Options 2a and 2b are used alternately (only 2a at one workout, only 2b at another). But if you have some kind of muscle lagging behind (triceps or deltas), then use one of the options more often.
- Pull-ups with wide grip – 1 approach only with its weight for 7-8 repetitions, 2 approach with additional burden for 6-8 reps, and the last set again with its weight for the maximum number of repetitions.
- Barbell in the slope – 2 warm-up approaches + 3 workers for 6-8 reps.
Second training
- Press down – 40% from 1 repeated maximum for 8 repetitions, 55% for 5 repetitions, 70% * 1, 80% * 1, 90% * 1, 100% * 1, a new record.
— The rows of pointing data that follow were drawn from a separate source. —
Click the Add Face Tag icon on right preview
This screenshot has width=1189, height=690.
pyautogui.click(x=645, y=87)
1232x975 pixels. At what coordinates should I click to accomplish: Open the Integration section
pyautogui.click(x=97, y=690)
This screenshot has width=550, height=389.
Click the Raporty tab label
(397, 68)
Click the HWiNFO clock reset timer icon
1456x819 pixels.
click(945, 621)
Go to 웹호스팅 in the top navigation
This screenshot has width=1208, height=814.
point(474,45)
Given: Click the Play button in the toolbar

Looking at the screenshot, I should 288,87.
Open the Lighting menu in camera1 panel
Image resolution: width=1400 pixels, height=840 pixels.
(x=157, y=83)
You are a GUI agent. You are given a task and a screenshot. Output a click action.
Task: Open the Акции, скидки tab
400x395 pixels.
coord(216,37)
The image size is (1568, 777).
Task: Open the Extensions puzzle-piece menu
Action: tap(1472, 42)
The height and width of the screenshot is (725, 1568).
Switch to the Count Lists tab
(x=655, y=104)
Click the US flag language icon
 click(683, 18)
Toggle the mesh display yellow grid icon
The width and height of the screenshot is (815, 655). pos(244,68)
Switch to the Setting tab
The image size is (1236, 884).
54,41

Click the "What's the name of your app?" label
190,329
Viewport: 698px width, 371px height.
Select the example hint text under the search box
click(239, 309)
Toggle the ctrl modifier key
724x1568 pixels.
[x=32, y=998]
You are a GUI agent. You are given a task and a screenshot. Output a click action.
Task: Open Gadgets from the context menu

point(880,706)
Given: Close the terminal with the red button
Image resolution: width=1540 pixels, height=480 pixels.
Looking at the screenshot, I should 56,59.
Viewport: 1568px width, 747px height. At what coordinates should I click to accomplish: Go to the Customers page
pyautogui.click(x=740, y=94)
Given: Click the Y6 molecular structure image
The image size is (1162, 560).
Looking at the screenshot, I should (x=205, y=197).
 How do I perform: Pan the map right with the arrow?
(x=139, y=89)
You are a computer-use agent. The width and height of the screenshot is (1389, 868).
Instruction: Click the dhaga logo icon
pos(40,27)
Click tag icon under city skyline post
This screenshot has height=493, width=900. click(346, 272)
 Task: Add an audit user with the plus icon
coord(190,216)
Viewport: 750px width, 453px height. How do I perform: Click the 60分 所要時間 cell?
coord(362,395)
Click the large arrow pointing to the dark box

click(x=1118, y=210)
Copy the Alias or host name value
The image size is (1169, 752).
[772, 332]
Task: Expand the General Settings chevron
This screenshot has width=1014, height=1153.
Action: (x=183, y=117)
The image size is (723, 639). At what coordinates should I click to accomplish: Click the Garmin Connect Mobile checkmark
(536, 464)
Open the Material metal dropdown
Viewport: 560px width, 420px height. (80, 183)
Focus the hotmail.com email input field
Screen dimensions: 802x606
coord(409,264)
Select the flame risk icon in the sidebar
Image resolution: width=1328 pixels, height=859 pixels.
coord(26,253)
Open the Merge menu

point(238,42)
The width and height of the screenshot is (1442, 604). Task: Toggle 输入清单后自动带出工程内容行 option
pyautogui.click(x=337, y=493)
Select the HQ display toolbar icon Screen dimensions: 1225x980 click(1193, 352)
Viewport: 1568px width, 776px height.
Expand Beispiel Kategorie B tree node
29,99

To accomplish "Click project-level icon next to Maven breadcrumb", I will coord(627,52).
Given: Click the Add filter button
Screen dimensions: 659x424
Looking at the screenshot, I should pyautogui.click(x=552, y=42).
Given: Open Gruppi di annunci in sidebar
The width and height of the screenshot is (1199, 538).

Setting a record, you do not need to try to beat yourself. The optimal increase in load is from 500 grams to 1 kilogram. No need to take more. It is not recommended to set a record without confidence that it is achievable. If weakness or fatigue is felt, it is better to either postpone the workout to another day, or simply consolidate the result achieved at previous workouts, and not go to new achievements. Pause between the individual approaches should be done about five minutes.
- French bench press – 2 warm-up + 3 working approaches for 8 repetitions;
- Lifting the barbell for biceps – 1 warm-up + 3 working approaches for 8 repetitions.
Set new records and work with the maximum weight is necessary only with a partner. Work on the presented program is recommended from 16 to 18 weeks, exercising twice a week.